For most people, an office job means spending the majority of their waking hours sitting in one place surrounded by the same group of people. Undoubtedly, some of these people you would not have chosen to sit next to. Others you may get on with very well. Either way it has to be a hard choice to keep something as basic as your sexuality a secret from people you spend such a large proportion of your life with.

Although the legal profession provides countless examples of impressive deal-doers and business leaders for up-and-coming lawyers to aspire to intellectually, it seems in some areas it lacks people to look up to on a personal basis.

As our feature this week discusses, there is only a handful of openly gay solicitors and barristers in senior positions to act as role models for those coming up through the ranks. So it is in this vein that leading gay charity Stonewall and a group of senior partners and barristers are calling for more homosexual lawyers to step forward and talk about their experiences of coming out.

In order for more gay lawyers to act as role models, they first need to be comfortable talking about their sexuality in the workplace – in fact Field Fisher Waterhouse managing partner Michael Chissick and Berwin Leighton Paisner banking partner Daisy Reeves argue in our feature that it behoves gay lawyers to come out.

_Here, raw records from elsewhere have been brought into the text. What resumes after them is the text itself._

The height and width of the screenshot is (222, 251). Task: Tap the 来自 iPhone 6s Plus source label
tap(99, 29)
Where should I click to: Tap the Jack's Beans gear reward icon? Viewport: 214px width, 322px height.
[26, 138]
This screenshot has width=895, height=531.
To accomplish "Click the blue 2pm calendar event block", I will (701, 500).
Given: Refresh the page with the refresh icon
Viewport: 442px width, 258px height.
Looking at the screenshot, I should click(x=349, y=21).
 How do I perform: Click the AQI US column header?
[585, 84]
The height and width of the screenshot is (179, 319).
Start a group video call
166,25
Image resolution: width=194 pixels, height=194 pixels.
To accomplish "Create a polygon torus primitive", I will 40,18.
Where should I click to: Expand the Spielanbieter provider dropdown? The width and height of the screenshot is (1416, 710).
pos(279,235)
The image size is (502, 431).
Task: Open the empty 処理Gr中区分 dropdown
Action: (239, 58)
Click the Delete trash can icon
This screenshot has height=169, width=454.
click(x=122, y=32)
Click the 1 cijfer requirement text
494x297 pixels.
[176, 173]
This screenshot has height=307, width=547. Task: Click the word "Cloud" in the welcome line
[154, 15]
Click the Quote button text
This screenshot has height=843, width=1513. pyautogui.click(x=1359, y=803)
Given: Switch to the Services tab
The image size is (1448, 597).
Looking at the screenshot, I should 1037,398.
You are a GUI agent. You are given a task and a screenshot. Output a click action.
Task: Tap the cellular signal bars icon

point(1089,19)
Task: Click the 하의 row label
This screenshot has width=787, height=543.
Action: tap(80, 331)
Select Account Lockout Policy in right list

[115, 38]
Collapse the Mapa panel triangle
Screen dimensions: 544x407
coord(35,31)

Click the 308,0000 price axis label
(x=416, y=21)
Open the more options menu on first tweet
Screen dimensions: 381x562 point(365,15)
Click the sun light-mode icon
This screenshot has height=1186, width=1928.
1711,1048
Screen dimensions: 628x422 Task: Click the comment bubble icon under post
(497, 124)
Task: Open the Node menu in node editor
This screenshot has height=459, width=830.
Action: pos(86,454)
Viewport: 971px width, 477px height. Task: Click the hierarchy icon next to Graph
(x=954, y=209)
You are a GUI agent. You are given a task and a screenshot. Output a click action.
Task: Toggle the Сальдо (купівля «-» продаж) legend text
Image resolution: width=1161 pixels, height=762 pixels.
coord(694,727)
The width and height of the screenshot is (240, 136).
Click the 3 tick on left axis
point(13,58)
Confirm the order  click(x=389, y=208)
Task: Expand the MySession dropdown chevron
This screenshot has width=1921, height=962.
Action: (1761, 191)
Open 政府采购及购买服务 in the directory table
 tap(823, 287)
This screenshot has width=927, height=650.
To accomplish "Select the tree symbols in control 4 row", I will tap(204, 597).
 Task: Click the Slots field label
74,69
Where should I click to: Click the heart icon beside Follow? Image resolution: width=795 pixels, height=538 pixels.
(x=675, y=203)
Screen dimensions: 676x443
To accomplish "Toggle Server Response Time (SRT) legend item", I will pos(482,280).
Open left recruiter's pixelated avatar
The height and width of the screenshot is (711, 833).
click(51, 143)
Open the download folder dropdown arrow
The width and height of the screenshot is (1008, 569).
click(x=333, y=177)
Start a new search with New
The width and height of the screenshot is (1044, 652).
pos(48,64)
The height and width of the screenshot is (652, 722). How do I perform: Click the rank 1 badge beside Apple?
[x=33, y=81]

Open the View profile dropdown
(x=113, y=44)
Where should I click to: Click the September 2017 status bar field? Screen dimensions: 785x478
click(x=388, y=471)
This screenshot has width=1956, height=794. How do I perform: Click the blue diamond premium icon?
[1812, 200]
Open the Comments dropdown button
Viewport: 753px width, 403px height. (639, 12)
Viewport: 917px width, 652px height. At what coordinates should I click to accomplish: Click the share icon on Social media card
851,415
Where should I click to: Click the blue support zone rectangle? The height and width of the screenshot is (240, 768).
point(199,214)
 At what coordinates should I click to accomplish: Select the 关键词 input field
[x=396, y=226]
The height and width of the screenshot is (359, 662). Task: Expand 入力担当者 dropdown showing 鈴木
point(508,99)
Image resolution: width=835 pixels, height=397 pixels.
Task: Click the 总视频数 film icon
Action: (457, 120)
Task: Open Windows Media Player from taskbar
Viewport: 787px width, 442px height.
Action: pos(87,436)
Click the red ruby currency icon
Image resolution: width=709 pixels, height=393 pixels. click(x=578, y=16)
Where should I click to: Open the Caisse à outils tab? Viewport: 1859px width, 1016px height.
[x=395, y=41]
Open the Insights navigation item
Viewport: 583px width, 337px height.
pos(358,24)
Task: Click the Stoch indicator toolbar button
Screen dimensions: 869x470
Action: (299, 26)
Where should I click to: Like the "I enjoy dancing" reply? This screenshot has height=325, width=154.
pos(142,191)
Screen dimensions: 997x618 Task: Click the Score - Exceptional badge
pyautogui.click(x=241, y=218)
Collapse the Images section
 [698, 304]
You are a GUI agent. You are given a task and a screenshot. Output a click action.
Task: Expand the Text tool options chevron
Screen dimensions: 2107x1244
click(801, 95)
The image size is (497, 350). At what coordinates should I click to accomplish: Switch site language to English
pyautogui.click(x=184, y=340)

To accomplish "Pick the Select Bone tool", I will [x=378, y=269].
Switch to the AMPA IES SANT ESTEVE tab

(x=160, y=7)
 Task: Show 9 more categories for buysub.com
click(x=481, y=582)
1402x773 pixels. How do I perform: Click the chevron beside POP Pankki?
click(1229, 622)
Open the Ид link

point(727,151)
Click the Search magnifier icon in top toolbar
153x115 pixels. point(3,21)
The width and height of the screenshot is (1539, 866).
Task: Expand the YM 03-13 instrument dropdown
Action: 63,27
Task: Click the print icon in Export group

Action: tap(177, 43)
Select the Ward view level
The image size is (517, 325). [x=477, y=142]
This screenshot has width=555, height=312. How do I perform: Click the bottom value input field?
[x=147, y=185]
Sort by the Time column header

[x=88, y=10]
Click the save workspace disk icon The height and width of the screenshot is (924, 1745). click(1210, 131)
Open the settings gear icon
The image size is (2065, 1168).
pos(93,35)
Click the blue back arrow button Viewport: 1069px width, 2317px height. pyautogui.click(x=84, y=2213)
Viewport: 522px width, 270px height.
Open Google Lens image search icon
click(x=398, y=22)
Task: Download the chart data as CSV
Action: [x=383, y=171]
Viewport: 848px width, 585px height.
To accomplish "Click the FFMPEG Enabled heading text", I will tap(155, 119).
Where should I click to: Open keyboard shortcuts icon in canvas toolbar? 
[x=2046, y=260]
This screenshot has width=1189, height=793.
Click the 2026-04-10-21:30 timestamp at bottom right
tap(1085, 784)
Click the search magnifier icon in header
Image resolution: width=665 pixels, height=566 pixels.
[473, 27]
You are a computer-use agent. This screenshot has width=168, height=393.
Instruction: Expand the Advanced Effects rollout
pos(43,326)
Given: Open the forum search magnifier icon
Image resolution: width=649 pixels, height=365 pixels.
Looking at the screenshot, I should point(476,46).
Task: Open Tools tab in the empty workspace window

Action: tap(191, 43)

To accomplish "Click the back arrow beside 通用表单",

The profession as a whole may have some way to go but no one can deny that the bigger law firms have come a long way over the past decade when it comes to diversity. However, to date this has largely been focused around issues relating to gender and race. Diversity in relation to sexual orientation has seemingly taken a bit of a back seat, driven more by cross-firm bodies such as InterLaw and other LGBT networking groups than by the firms themselves.

But while gender and particularly race diversity are interlinked with socio-economic diversity, sexual preference is a separate issue. This is not something firms can legislate for by recruiting from a wider pool of universities or being more flexible on working hours.

This doesn't mean that law firms are off the hook – much of the issue boils down to individual attitudes and the firm culture that they can affect. Coming out at work should be a personal choice not an obligation, but in an ideal world the deciding factor should not be how it will be received by colleagues and clients. So to make being gay a non-issue, first firms have to make it an issue.